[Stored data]
Segment Open

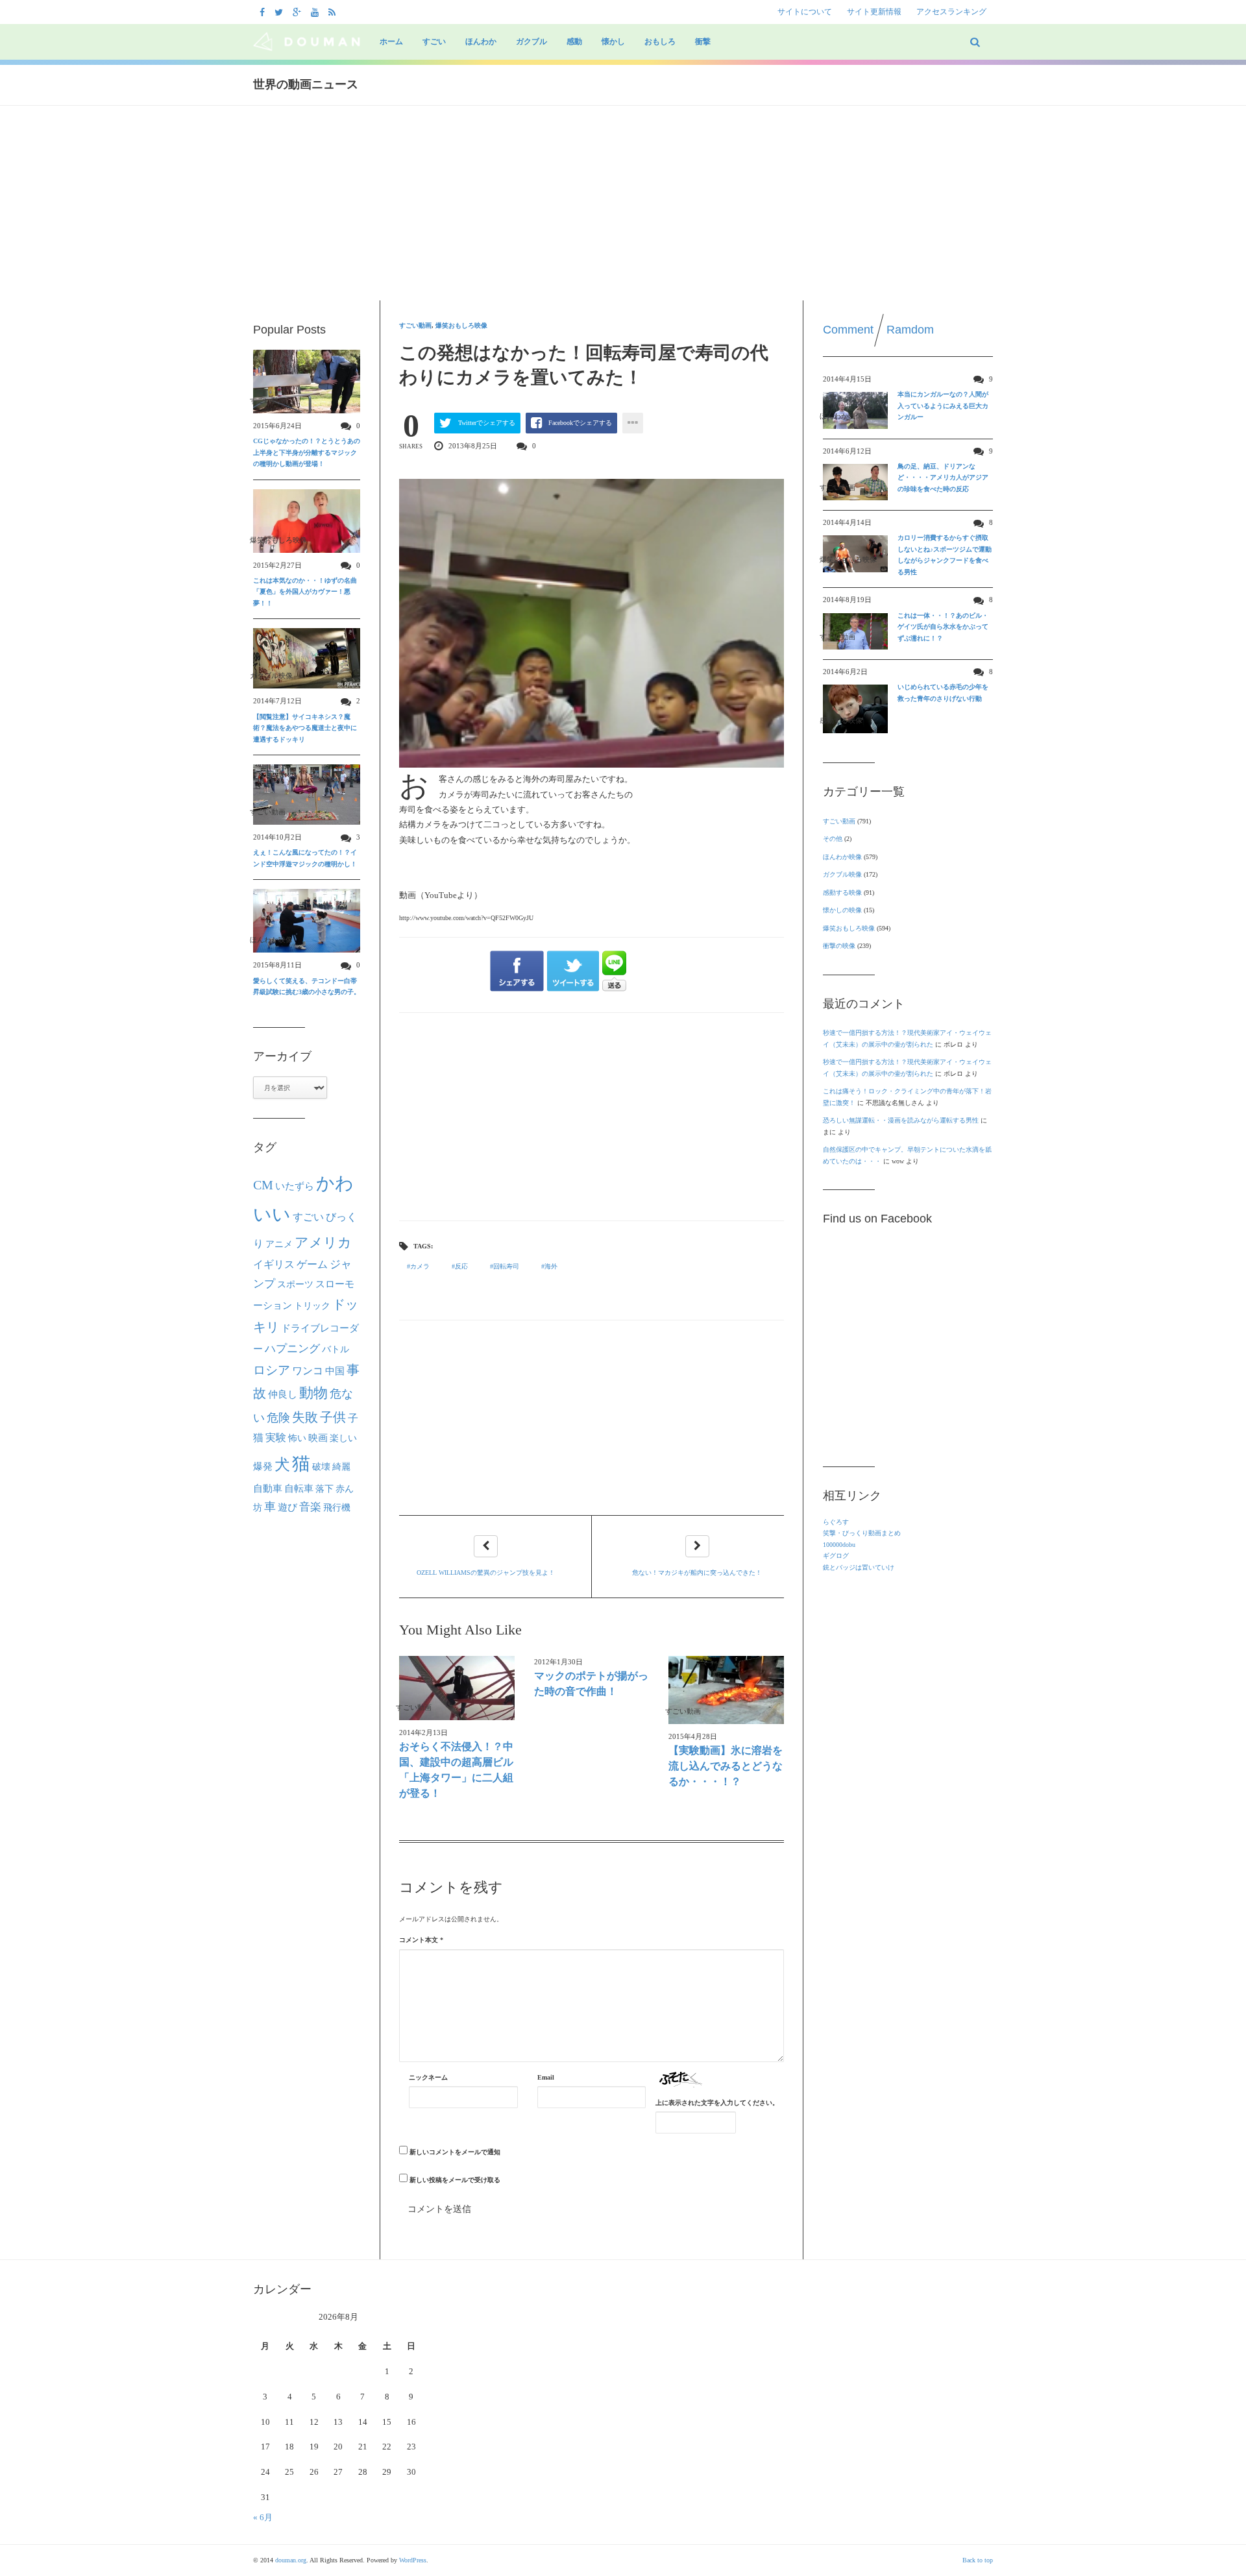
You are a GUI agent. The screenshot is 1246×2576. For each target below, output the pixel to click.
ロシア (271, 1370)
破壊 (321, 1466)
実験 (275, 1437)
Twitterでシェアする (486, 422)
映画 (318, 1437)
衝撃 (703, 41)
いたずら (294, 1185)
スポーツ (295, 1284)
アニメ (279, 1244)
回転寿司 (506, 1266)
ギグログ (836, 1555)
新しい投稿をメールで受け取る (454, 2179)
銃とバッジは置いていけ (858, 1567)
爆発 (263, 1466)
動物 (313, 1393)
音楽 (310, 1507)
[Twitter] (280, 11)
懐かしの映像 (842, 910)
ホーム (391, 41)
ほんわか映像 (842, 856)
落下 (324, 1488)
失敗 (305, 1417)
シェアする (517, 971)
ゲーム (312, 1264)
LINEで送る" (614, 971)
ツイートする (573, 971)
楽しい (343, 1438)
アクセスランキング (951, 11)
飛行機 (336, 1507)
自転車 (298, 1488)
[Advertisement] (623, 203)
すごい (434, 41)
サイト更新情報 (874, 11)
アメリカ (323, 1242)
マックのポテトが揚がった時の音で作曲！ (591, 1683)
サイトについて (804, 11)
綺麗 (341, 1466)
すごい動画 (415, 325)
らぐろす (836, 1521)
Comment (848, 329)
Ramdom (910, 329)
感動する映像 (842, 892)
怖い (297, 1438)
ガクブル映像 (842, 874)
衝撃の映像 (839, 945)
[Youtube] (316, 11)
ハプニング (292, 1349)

Segment Closed
Segment Open

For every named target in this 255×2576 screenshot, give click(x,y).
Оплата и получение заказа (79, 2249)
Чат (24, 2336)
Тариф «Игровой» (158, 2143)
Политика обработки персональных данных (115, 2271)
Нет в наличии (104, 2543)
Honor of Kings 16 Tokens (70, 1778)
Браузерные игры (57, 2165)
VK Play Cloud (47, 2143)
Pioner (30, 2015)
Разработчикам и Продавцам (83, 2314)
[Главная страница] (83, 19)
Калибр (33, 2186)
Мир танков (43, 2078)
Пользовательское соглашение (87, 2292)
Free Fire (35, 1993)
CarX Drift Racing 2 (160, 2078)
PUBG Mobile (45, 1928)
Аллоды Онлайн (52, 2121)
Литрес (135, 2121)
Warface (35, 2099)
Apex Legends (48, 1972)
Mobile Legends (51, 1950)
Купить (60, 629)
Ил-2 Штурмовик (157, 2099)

Segment Closed

— Assigned task —
Return, with no change at all, every line in the entries above from the line containing "ロシア (271, 1370)" through the line containing "ハプニング (292, 1349)".

— Completed exercise —
ロシア (271, 1370)
破壊 (321, 1466)
実験 (275, 1437)
Twitterでシェアする (486, 422)
映画 (318, 1437)
衝撃 (703, 41)
いたずら (294, 1185)
スポーツ (295, 1284)
アニメ (279, 1244)
回転寿司 (506, 1266)
ギグログ (836, 1555)
新しい投稿をメールで受け取る (454, 2179)
銃とバッジは置いていけ (858, 1567)
爆発 (263, 1466)
動物 (313, 1393)
音楽 (310, 1507)
[Twitter] (280, 11)
懐かしの映像 (842, 910)
ホーム (391, 41)
ほんわか映像 (842, 856)
落下 (324, 1488)
失敗 (305, 1417)
シェアする (517, 971)
ゲーム (312, 1264)
LINEで送る" (614, 971)
ツイートする (573, 971)
楽しい (343, 1438)
アクセスランキング (951, 11)
飛行機 (336, 1507)
自転車 (298, 1488)
[Advertisement] (623, 203)
すごい (434, 41)
サイト更新情報 (874, 11)
アメリカ (323, 1242)
マックのポテトが揚がった時の音で作曲！ (591, 1683)
サイトについて (804, 11)
綺麗 (341, 1466)
すごい動画 (415, 325)
らぐろす (836, 1521)
Comment (848, 329)
Ramdom (910, 329)
感動する映像 (842, 892)
怖い (297, 1438)
ガクブル映像 (842, 874)
衝撃の映像 (839, 945)
[Youtube] (316, 11)
ハプニング (292, 1349)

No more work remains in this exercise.